Here's a display of the algorithm's progress for the the ten runs I specify in my example code above as a function of the number of iterations (I've added some jitter so you can see all of the lines):

Convergence by iteration

You'll note that most (8/10) of the runs find the minima at 8 early on. Likewise, of the 6/10 runs that find the minima at 5, most of them do so early on. This suggests that it may be better to run many shorter searches rather than a few long searches. Choosing appropriate lengths and numbers of runs will be a matter of experimentation.
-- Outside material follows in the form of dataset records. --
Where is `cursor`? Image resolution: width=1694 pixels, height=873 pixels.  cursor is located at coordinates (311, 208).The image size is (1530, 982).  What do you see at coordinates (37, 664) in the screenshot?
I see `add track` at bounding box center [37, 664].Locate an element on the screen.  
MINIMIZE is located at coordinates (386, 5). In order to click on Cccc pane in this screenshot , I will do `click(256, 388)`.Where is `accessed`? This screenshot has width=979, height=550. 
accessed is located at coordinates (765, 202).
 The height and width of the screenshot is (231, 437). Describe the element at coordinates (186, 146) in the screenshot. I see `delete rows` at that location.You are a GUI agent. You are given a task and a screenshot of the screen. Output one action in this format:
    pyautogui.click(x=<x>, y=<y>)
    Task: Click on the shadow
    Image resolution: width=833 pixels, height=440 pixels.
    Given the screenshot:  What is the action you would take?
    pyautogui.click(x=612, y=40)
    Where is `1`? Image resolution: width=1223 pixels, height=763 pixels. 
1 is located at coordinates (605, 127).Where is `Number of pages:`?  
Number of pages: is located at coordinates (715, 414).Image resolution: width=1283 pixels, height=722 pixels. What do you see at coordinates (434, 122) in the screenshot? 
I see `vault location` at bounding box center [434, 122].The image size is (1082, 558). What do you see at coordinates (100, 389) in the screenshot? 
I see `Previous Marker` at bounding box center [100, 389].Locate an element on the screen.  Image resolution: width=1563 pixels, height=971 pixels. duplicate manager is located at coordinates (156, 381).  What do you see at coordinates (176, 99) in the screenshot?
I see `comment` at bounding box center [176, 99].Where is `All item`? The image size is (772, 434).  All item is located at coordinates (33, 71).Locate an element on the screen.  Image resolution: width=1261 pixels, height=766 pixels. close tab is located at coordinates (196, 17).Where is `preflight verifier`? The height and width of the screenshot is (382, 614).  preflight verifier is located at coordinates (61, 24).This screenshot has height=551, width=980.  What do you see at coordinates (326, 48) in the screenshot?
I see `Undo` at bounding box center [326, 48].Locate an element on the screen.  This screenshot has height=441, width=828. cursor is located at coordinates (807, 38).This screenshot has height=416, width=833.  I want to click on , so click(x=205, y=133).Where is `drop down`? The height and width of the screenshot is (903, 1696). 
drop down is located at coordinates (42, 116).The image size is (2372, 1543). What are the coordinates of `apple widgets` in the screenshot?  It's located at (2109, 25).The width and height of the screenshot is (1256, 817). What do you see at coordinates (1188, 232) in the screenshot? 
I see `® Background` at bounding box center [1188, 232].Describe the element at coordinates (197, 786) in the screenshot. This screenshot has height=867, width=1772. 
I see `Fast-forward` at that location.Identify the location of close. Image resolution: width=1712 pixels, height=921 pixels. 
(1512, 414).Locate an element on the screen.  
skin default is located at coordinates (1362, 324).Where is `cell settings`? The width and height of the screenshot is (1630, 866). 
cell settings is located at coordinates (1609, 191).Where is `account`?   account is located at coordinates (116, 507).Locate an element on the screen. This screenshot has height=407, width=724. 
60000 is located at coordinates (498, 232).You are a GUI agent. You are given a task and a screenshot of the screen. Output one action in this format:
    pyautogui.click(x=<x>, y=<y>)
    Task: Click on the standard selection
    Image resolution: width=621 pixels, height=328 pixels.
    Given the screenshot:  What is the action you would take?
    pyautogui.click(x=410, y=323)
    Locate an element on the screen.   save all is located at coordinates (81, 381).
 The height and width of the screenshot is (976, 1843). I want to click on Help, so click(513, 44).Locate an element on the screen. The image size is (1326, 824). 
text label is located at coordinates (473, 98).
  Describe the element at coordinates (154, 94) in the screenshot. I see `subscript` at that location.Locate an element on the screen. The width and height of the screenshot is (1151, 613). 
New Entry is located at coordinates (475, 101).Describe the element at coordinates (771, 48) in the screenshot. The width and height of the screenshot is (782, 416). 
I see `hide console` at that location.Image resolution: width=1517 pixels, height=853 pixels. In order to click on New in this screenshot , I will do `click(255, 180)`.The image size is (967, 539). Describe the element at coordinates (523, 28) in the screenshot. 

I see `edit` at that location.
Note that EvaluateState adds points for each time an empty square is covered by a rectangle. This disincentivizes redundant coverage which may be necessary to find a solution or may result in getting to a solution faster. It's pretty common for cost functions to include this sort of thing. Experimenting with a cost function that directly asks for what you want is easy - just replace EvaluateState as follows:

#Determine the score of a state. The score is the sum of the number of times
#each empty space is covered by a rectangle. The best solutions will minimize
#this count.
def EvaluateState(rects):
  score   = 0
  invgrid = -(g.grid-1) #Turn zeros into ones, and ones into zeros
  mask = np.zeros((g.height,g.width))
  for r in range(0,len(rects),4):
    mask[rects[r+1]:rects[r+3],rects[r+0]:rects[r+2]] = 1
  score += np.sum(mask * invgrid)
  return score

Using this cost function does seem to produce better results in this case:

Convergence by iteration with new cost function

That may be because it provides more transition paths for rectangles between feasible states. But I'd keep the other function in mind if you hit difficulties.